_Exercise instructions_. Can you recast every line of the records below as a numbered list, with blank lines dropped and the pictures left out?
━━━ Material for this exercise ━━━
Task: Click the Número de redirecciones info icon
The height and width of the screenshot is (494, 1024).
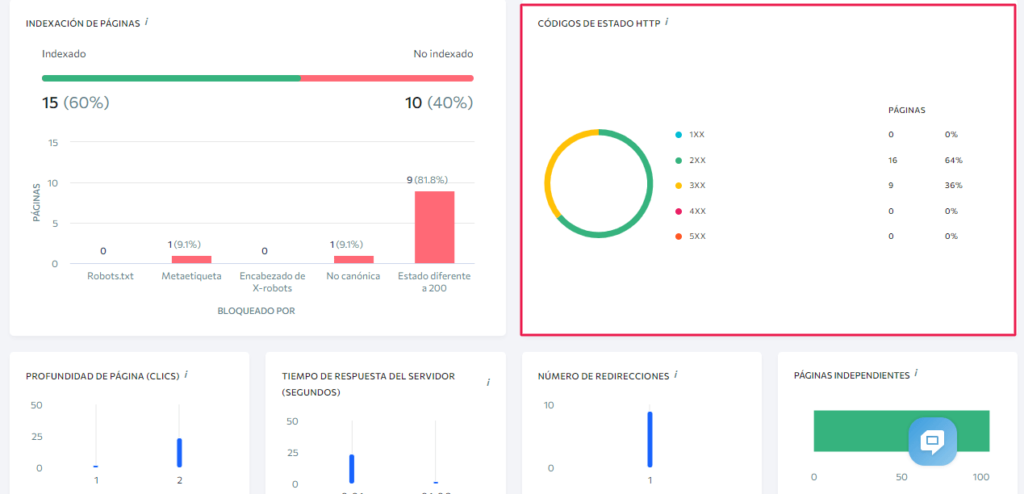Action: (675, 374)
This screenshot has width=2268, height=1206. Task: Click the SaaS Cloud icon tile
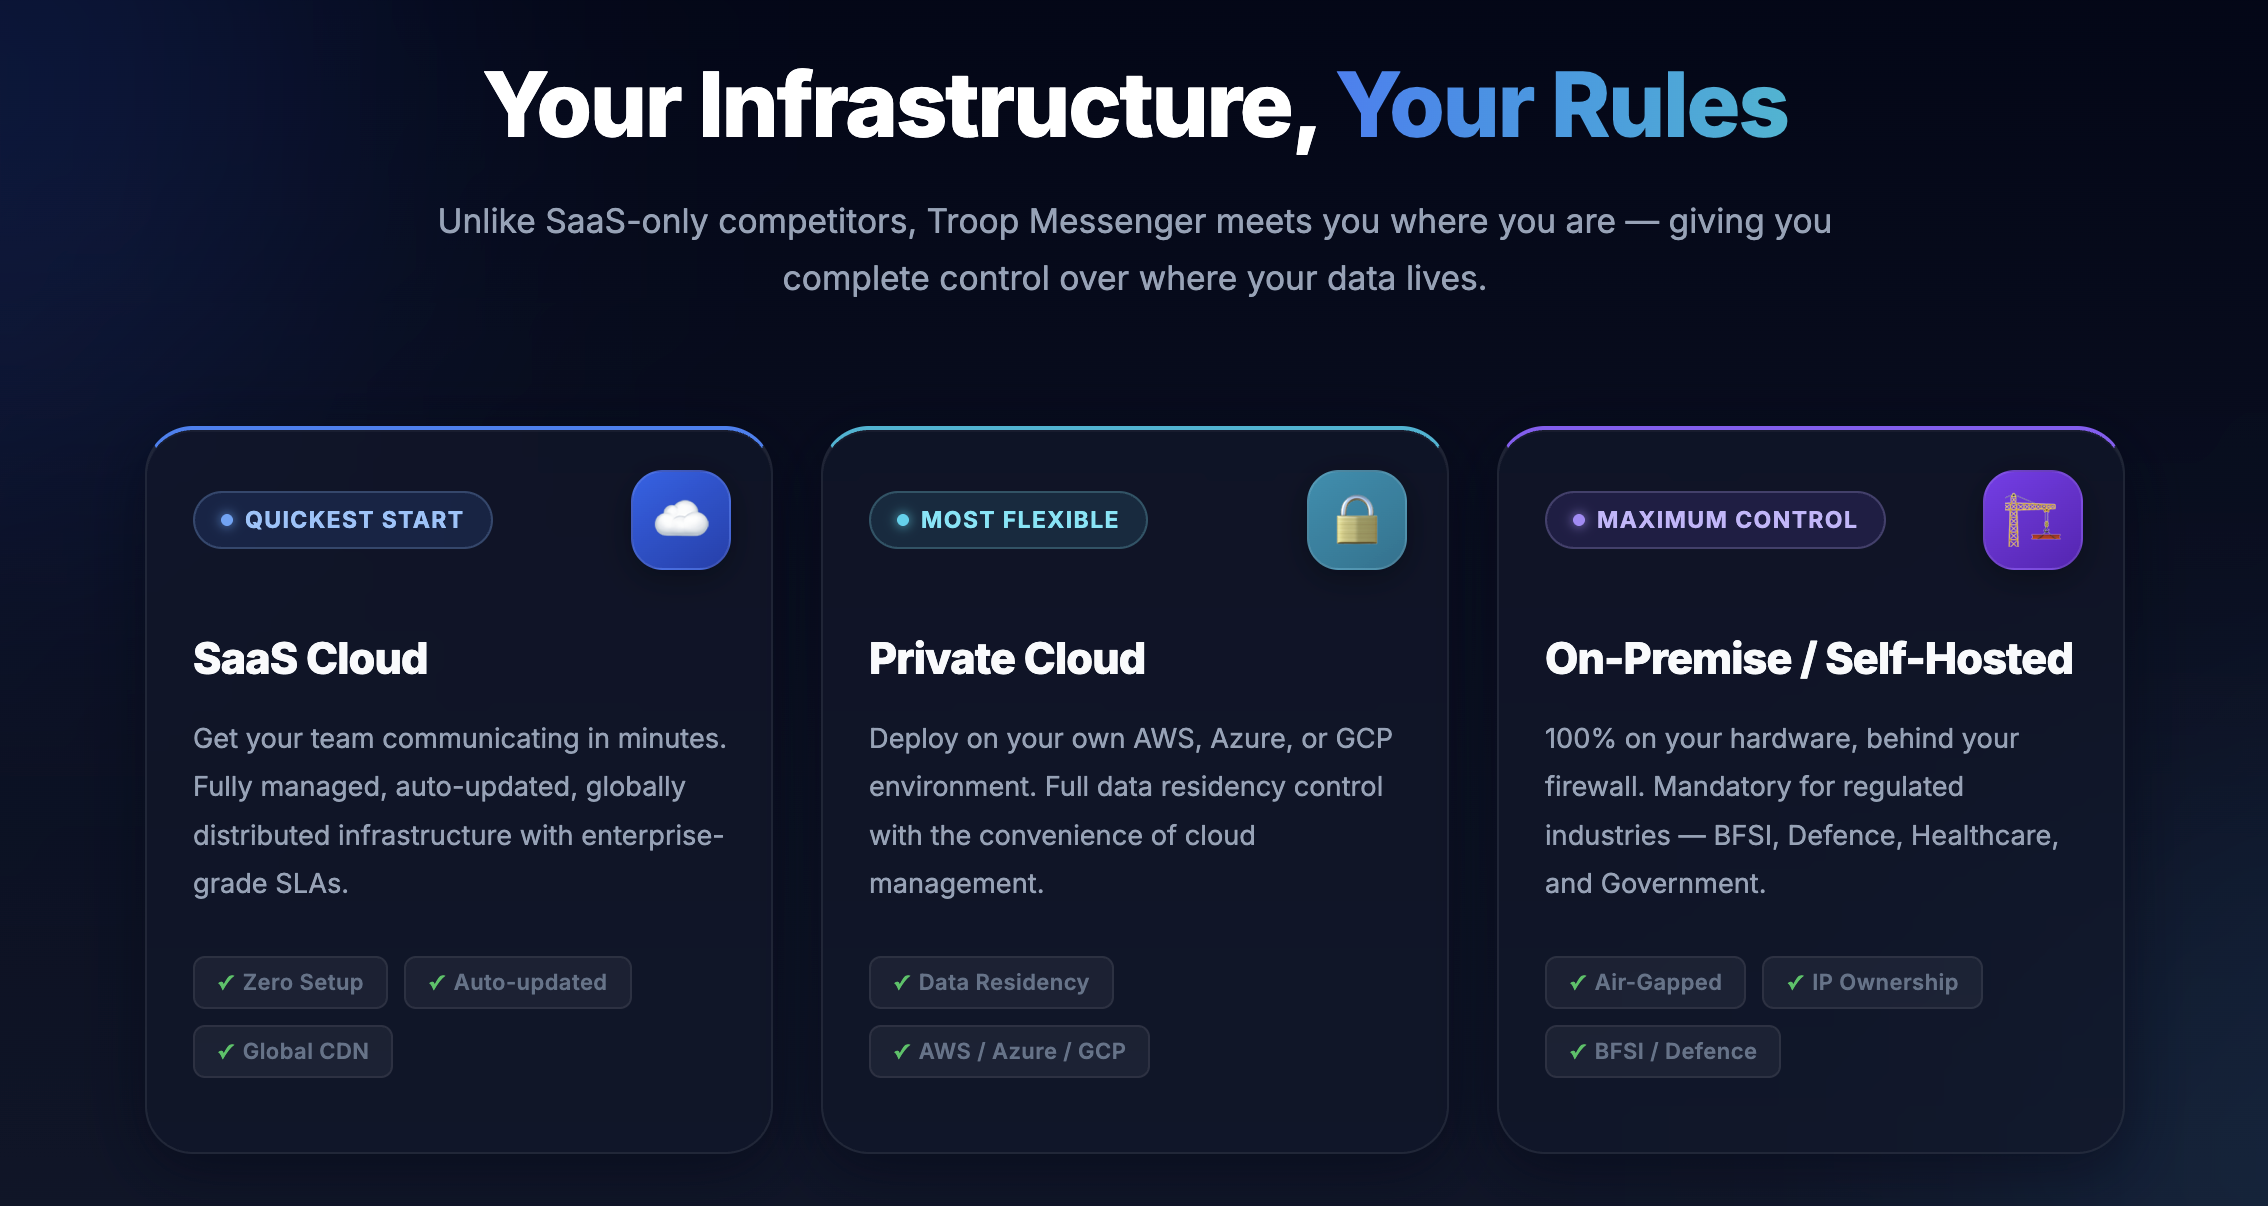[x=681, y=520]
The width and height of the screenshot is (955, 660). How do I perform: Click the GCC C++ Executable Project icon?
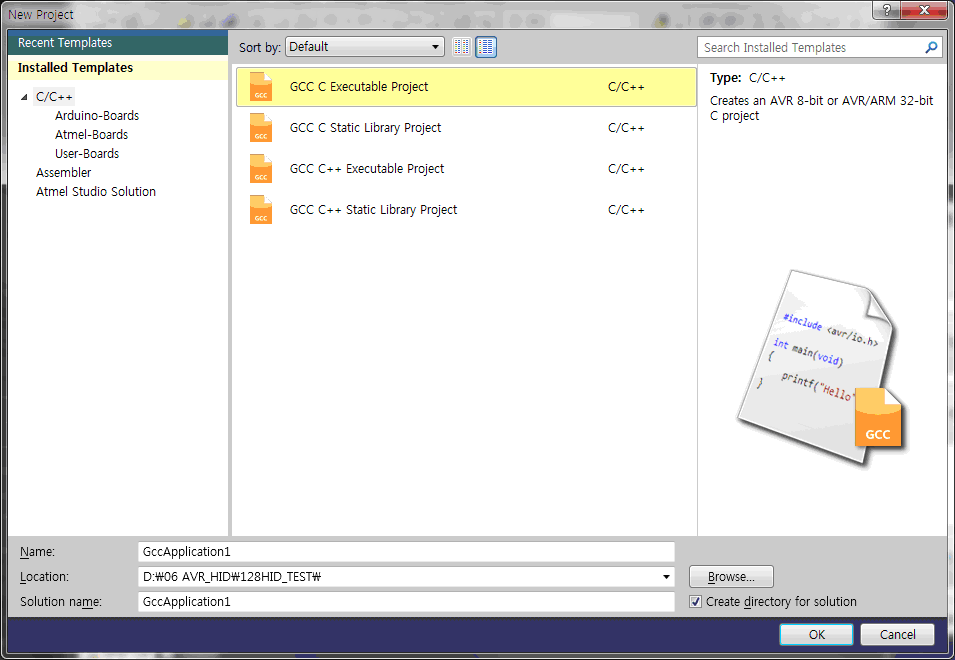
━━━
_Exercise answer_.
1. Task: Click the Número de redirecciones info icon
2. The height and width of the screenshot is (494, 1024).
3. Action: (675, 374)
4. This screenshot has width=2268, height=1206. Task: Click the SaaS Cloud icon tile
5. [x=681, y=520]
6. The width and height of the screenshot is (955, 660). How do I perform: Click the GCC C++ Executable Project icon?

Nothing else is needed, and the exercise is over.